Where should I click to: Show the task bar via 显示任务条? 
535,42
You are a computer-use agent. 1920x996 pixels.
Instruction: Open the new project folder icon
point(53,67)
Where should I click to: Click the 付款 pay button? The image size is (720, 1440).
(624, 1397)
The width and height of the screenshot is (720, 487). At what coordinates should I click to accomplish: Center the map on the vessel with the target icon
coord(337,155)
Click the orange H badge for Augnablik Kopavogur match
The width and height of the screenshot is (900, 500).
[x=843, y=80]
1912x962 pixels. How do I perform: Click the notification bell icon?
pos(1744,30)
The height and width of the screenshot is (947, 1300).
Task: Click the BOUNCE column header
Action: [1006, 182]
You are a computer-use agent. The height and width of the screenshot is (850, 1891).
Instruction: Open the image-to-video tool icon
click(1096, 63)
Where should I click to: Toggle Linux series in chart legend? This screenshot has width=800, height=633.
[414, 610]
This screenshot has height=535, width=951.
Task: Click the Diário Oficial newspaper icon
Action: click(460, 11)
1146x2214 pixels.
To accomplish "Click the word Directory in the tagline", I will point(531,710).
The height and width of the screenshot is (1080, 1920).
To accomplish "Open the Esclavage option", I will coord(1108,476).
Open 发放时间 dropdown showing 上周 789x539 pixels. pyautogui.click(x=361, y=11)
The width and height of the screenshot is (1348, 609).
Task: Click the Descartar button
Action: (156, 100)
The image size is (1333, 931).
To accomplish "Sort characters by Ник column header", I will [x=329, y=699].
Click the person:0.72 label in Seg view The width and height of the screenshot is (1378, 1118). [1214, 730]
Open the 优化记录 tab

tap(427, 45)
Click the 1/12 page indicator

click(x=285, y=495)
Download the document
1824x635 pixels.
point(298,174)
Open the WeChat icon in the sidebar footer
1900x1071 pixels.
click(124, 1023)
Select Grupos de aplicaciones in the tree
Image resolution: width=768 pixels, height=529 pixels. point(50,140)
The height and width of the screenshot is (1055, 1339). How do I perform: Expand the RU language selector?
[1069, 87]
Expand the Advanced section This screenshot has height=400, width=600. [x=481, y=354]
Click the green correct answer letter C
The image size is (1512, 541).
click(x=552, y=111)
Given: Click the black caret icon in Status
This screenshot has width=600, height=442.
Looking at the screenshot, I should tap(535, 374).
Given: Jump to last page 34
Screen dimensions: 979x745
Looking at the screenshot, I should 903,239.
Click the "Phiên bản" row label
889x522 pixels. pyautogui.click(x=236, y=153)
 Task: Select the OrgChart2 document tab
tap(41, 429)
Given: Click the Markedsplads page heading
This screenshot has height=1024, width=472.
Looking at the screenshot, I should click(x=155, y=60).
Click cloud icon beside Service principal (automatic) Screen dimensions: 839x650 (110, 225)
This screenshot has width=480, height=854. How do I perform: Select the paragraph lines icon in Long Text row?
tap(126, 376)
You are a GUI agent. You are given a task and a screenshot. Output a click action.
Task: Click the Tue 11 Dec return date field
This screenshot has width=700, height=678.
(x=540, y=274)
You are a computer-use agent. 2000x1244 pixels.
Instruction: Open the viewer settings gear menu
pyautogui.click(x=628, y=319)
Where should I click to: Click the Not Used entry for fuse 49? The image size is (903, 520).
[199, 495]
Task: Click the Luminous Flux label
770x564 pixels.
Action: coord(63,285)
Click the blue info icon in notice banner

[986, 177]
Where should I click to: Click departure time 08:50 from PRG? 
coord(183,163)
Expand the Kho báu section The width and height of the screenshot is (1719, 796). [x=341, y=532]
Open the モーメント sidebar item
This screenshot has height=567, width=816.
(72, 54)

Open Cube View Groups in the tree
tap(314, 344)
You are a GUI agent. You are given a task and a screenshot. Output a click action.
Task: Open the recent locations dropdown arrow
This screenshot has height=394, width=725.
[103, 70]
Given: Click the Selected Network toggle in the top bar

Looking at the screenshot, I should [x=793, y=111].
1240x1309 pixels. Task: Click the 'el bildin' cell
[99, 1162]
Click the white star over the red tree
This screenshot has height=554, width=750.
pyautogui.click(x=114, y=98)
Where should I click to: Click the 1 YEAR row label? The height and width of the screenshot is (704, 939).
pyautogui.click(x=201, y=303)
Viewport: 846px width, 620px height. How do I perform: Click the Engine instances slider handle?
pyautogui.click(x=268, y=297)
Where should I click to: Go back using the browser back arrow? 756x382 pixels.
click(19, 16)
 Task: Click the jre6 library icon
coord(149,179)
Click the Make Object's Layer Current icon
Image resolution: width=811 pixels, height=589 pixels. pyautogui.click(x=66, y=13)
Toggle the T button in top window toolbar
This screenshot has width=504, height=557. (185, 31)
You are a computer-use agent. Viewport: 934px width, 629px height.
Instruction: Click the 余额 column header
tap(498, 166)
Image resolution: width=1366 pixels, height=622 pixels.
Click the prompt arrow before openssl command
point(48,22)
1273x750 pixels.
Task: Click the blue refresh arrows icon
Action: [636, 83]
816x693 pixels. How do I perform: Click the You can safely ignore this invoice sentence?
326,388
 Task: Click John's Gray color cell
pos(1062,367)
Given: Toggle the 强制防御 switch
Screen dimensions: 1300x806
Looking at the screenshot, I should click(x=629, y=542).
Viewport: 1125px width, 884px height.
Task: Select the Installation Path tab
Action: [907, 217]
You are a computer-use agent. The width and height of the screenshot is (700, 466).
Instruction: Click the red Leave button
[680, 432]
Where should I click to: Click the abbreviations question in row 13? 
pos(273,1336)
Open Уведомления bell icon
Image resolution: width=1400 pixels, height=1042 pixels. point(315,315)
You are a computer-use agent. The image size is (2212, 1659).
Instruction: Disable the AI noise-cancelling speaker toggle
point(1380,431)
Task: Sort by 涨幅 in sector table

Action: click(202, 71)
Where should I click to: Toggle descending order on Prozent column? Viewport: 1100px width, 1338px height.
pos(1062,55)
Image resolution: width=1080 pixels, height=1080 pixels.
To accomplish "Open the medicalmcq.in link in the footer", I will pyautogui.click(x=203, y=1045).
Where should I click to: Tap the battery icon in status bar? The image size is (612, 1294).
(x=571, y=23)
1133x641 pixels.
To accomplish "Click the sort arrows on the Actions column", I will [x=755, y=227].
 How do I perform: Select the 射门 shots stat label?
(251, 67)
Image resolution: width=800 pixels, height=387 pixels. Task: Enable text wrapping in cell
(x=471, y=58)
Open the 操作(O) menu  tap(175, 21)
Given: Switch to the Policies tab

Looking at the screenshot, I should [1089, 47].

◇ ◇ ◇ ◇ ◇

## [EXERCISE]
I need exact copies of the lines from the one holding "You are a computer-use agent. The width" through the end of the records above, and nothing beyond them.

## [RESPONSE TO THE EXERCISE]
You are a computer-use agent. The width and height of the screenshot is (700, 466).
Instruction: Click the red Leave button
[680, 432]
Where should I click to: Click the abbreviations question in row 13? 
pos(273,1336)
Open Уведомления bell icon
Image resolution: width=1400 pixels, height=1042 pixels. point(315,315)
You are a computer-use agent. The image size is (2212, 1659).
Instruction: Disable the AI noise-cancelling speaker toggle
point(1380,431)
Task: Sort by 涨幅 in sector table

Action: click(202, 71)
Where should I click to: Toggle descending order on Prozent column? Viewport: 1100px width, 1338px height.
pos(1062,55)
Image resolution: width=1080 pixels, height=1080 pixels.
To accomplish "Open the medicalmcq.in link in the footer", I will pyautogui.click(x=203, y=1045).
Where should I click to: Tap the battery icon in status bar? The image size is (612, 1294).
(x=571, y=23)
1133x641 pixels.
To accomplish "Click the sort arrows on the Actions column", I will [x=755, y=227].
 How do I perform: Select the 射门 shots stat label?
(251, 67)
Image resolution: width=800 pixels, height=387 pixels. Task: Enable text wrapping in cell
(x=471, y=58)
Open the 操作(O) menu  tap(175, 21)
Given: Switch to the Policies tab

Looking at the screenshot, I should [1089, 47].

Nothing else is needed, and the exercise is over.